Heraus kommt dabei eine „Sozioanalyse literarischer Texte“ als Sonderform von Bourdieus Feldtheorie – die Struktur des Textes soll letztlich die Struktur des (realen) Feldes erhellen. Dabei wird nicht behauptet, ein ‚sozialer Zeitroman‘, wie man den „Mann ohne Eigenschaften“ nennen könnte, spiegele platt die Wirklichkeit wider – zu berücksichtigen sind der Habitus des Autors und die Bedingungen des sozialen Feldes, in dem er sich bewegt. Romanproduktion ist vor diesem Hintergrund auch sozial umrissene Wunschproduktion.
Der Chronotopos ‚Kakanien‘ mit seinem repräsentativen Personal erweist sich, so Wolf, als Grundlage eines Romans über moderne „Eigenschaftslosigkeit“. Eine Homologie von ‚inneren‘, psychischen Phänomenen der Figuren und von ‚äußeren‘, sozialen Phänomenen und damit eine Homologie von Habitus und sozialem Feld ist erkennbar, so Wolfs Ergebnis. Die Fülle der Einzelinterpretationen, die Musil bei der Arbeit am „gesellschaftlichen Schachbrett“ zeigen, kann hier nicht einmal angedeutet werden.
Überzeugend legt Wolf schließlich dar, inwiefern Musil mittels seines innovativen essayistischen Erzählverfahrens den Versuch einer Überwindung der Aporien des zeitgenössischen literarischen Feldes unternahm.
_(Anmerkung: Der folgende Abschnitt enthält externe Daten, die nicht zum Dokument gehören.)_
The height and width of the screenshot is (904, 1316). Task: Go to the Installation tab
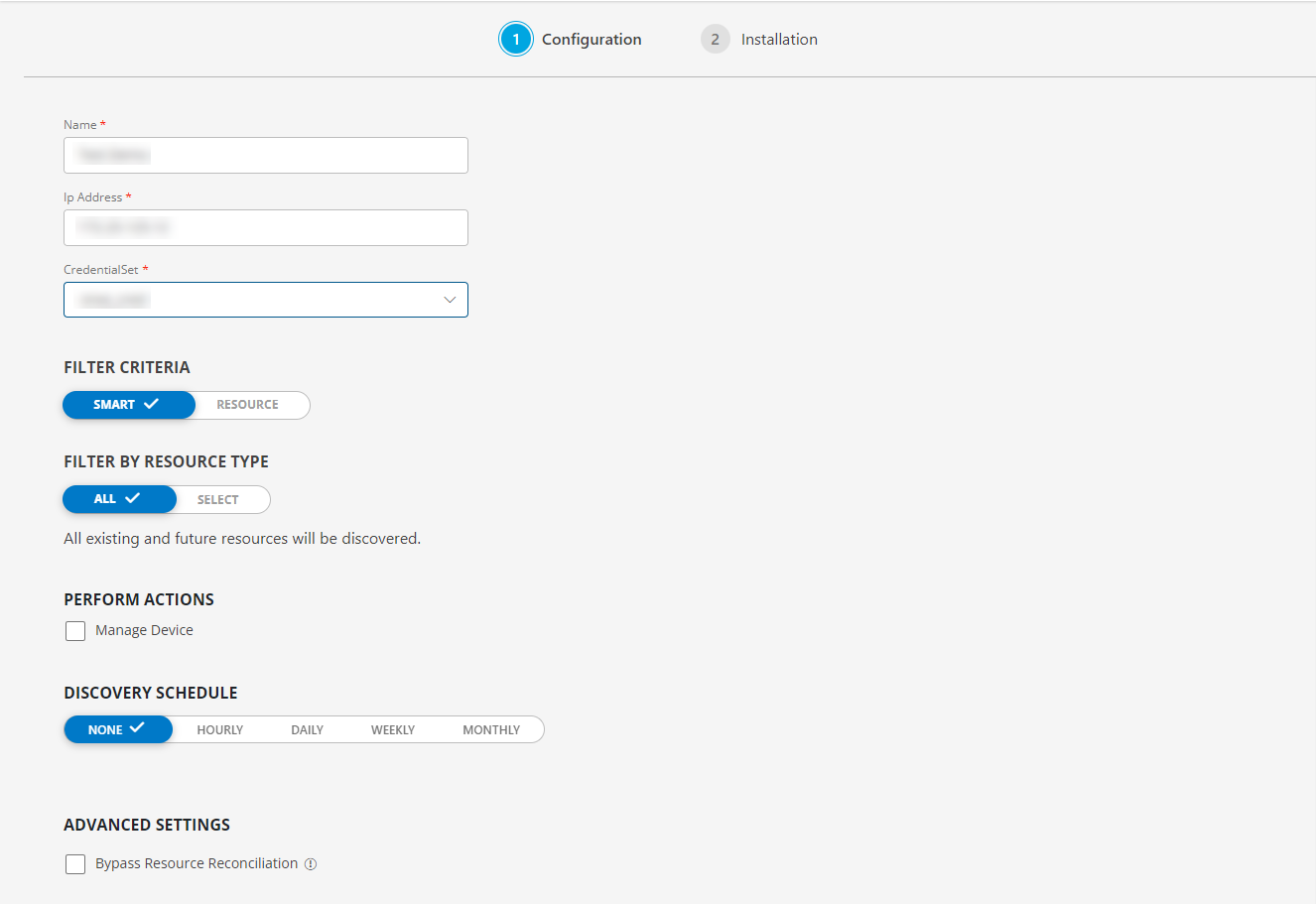click(x=779, y=39)
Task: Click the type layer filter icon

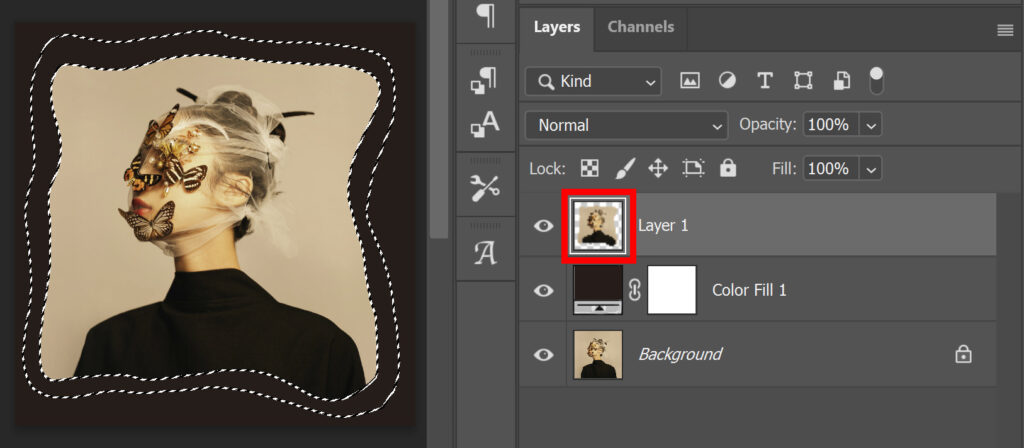Action: click(x=765, y=81)
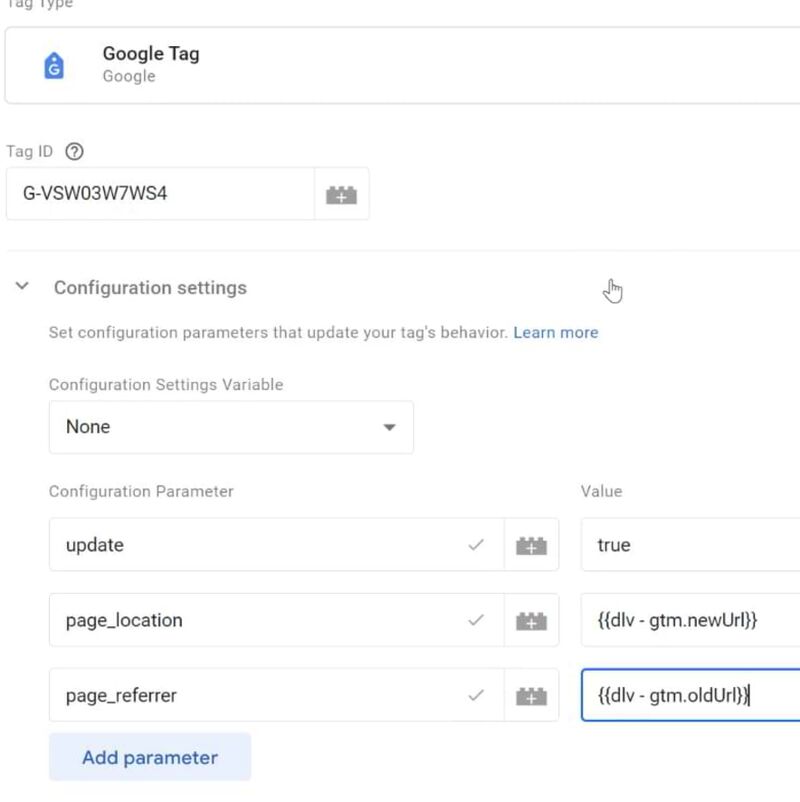Open variable picker for update parameter
The height and width of the screenshot is (802, 800).
[531, 545]
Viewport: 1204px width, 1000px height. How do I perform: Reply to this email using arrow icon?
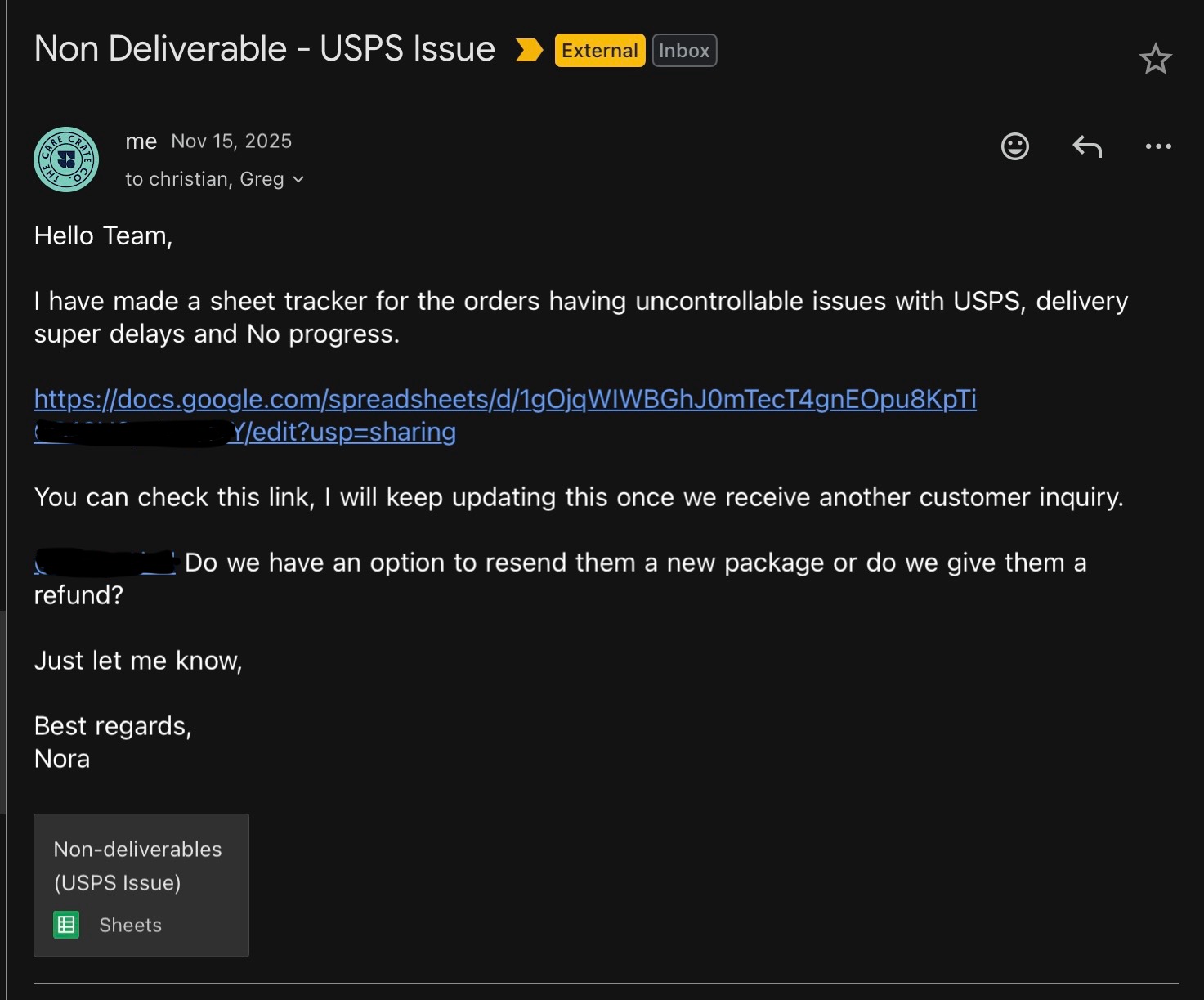click(1087, 146)
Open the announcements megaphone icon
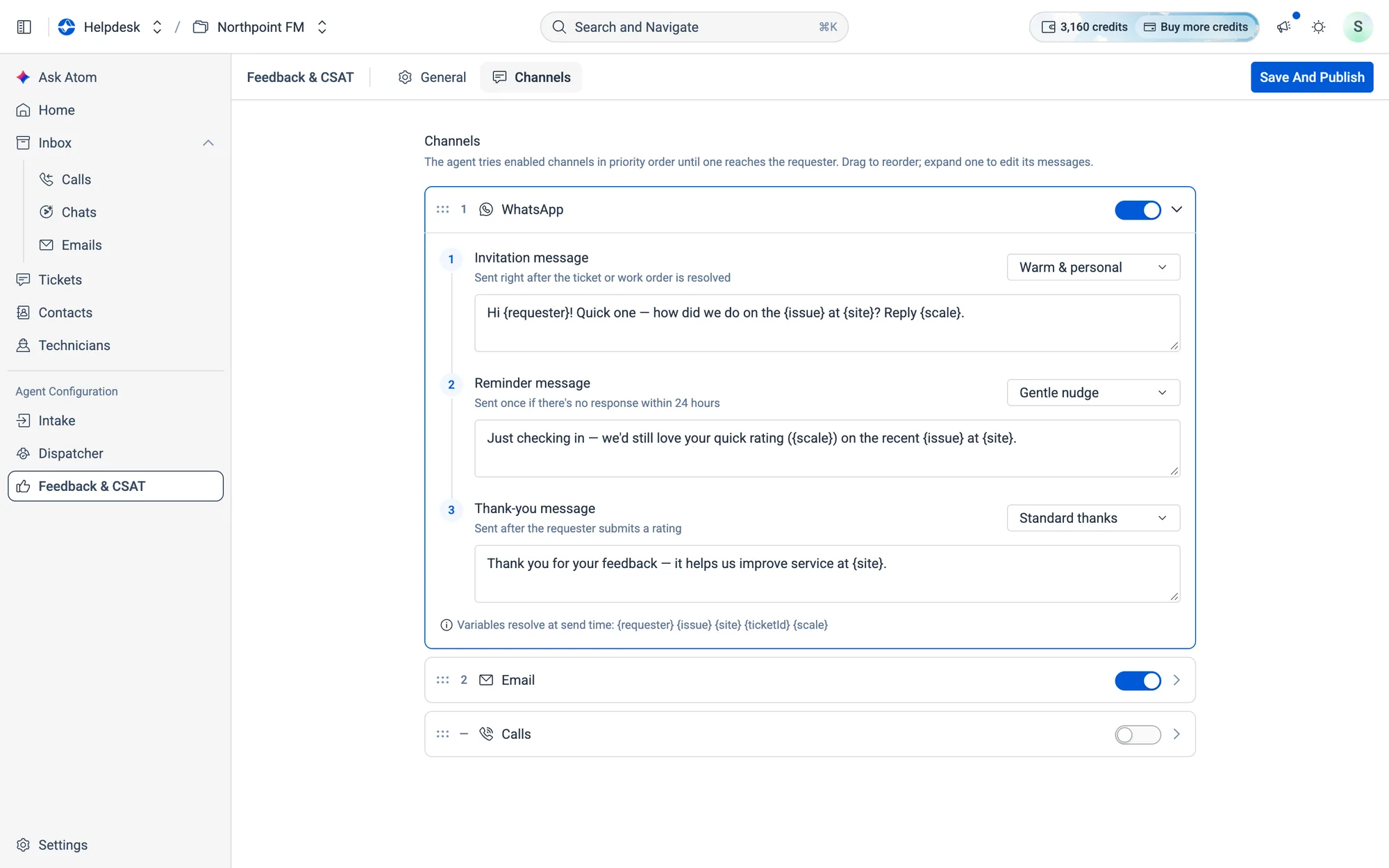Screen dimensions: 1389x868 coord(1283,27)
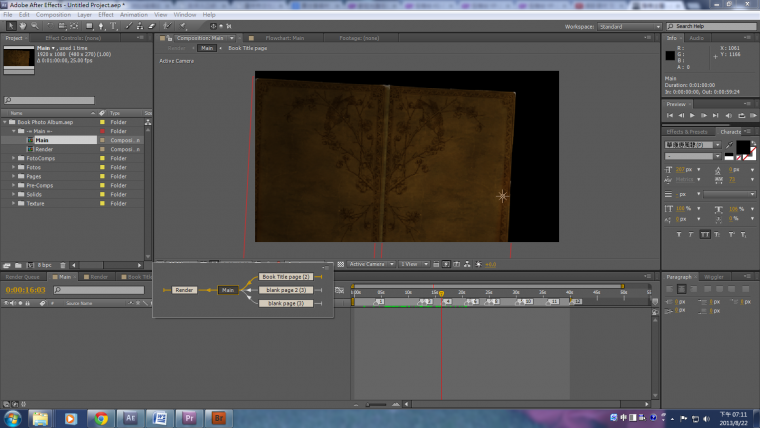
Task: Switch to the Render Queue tab
Action: (x=23, y=276)
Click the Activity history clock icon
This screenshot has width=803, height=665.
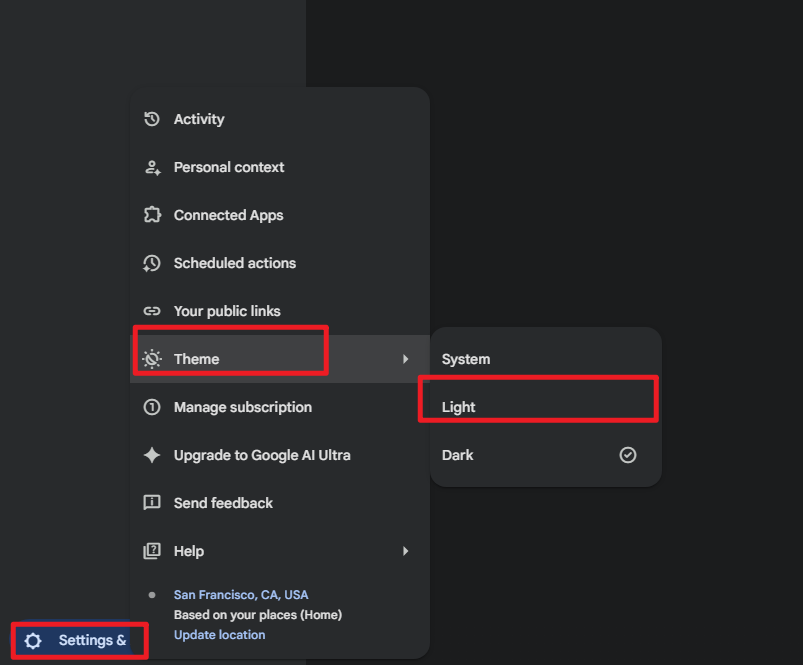[152, 119]
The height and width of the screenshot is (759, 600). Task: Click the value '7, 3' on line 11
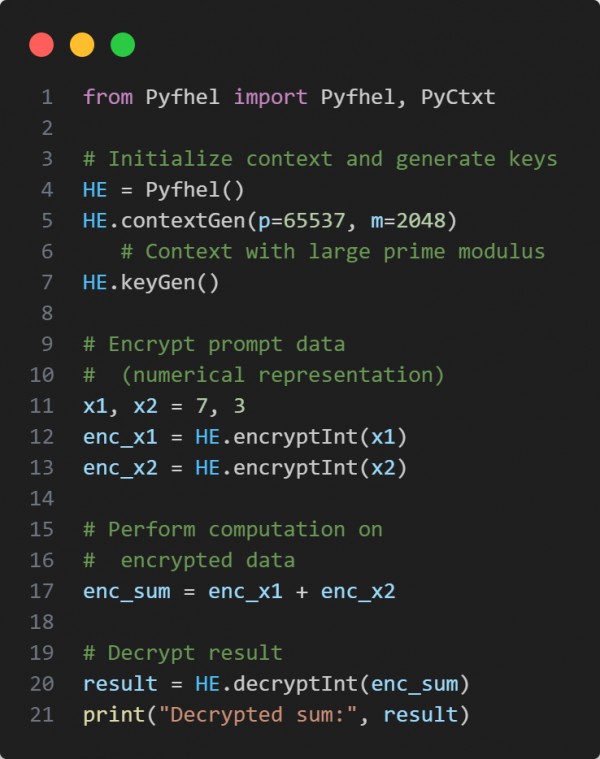pos(220,406)
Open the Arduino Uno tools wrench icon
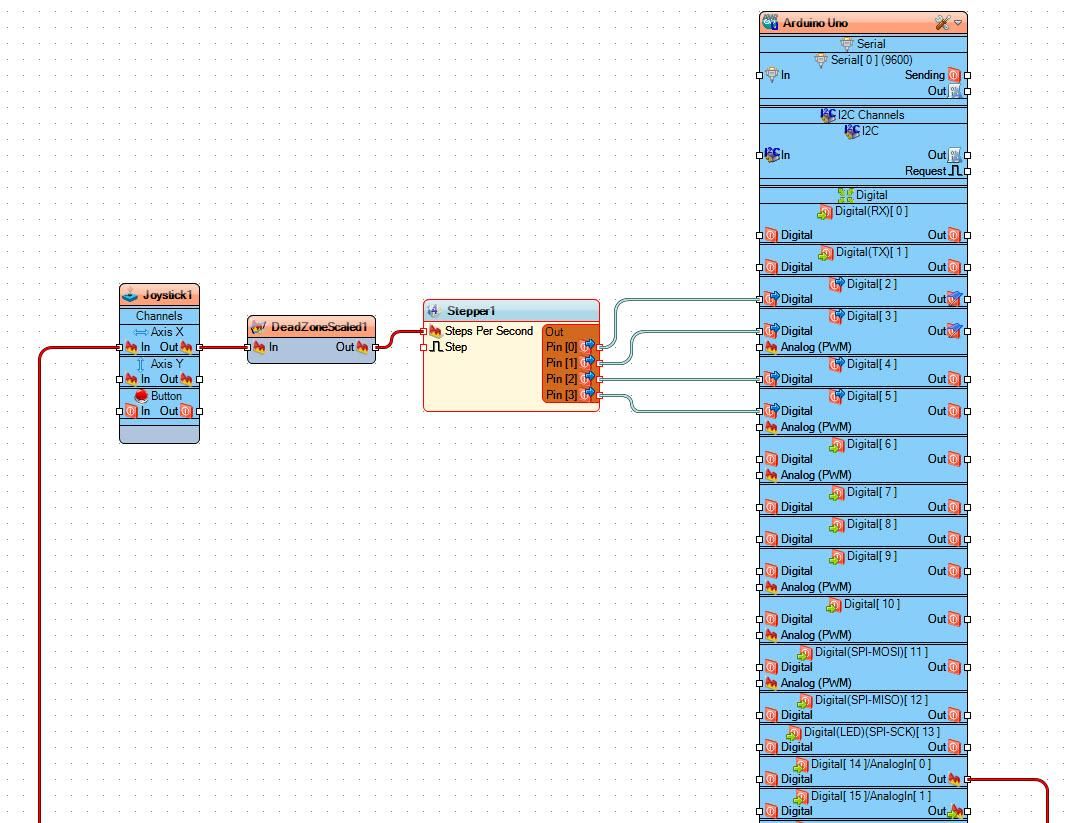This screenshot has width=1072, height=823. [x=941, y=22]
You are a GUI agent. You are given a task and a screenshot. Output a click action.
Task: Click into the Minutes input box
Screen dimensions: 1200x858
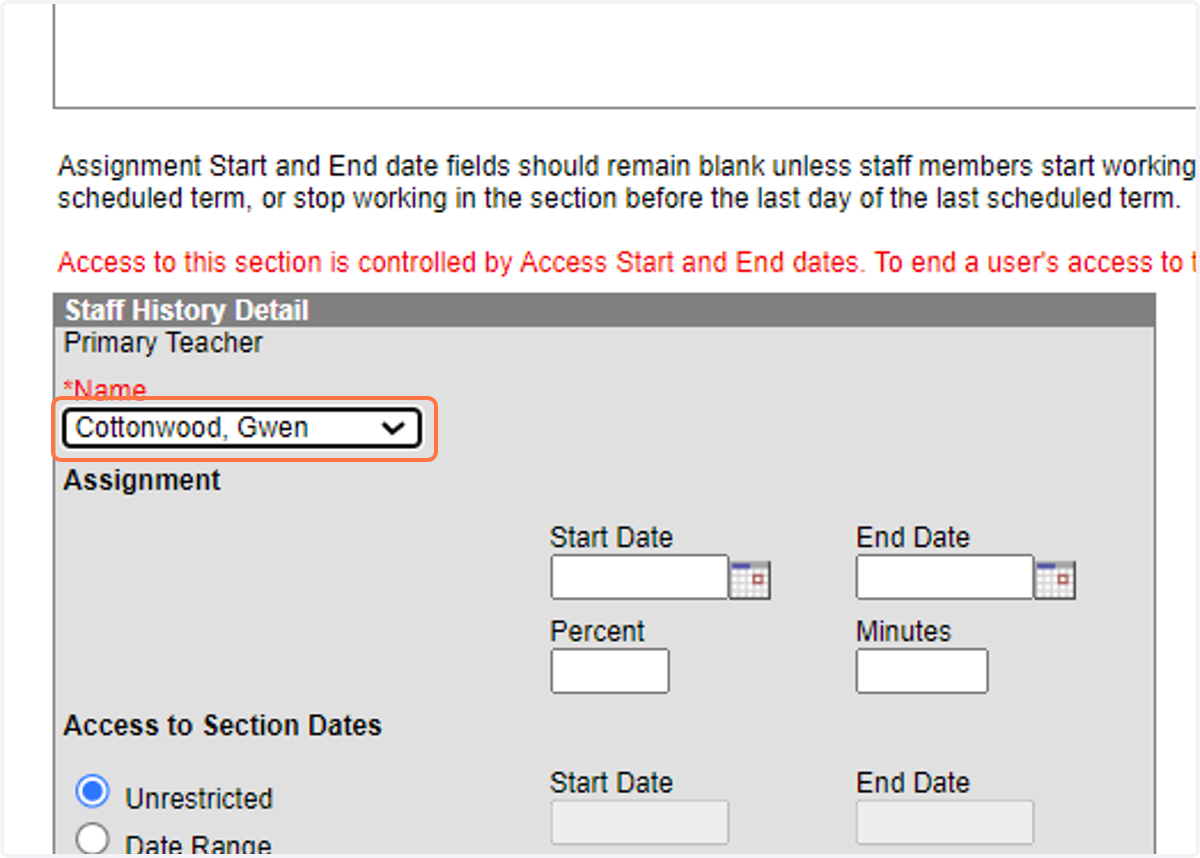[922, 671]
Musils soziale Laufbahn, die sich durch eine Frontstellung gegen die extremen ideologischen Positionen seiner Zeit auszeichnet und auf dieser Opposition eine negative Anthropologie aufbaut, wird als Voraussetzung der im Roman entwickelten Welt greifbar. Es ist eine Welt am Rande der Katastrophe, wie sie im ersten Kapitel schon ein plötzlicher Autounfall gleichsam präfiguriert.
Wolfs immens kenntnisreiche Monografie ist auch als Einführung in Musils Werk lesbar. Erstmals ist mit diesem Buch an ein großes kanonisiertes Werk der deutschsprachigen Literatur Bourdieus Analyse- und Begriffsraster in umfassender Weise herangetragen und für eine Analyse der Moderne (und ihrer Krise) nutzbar gemacht worden.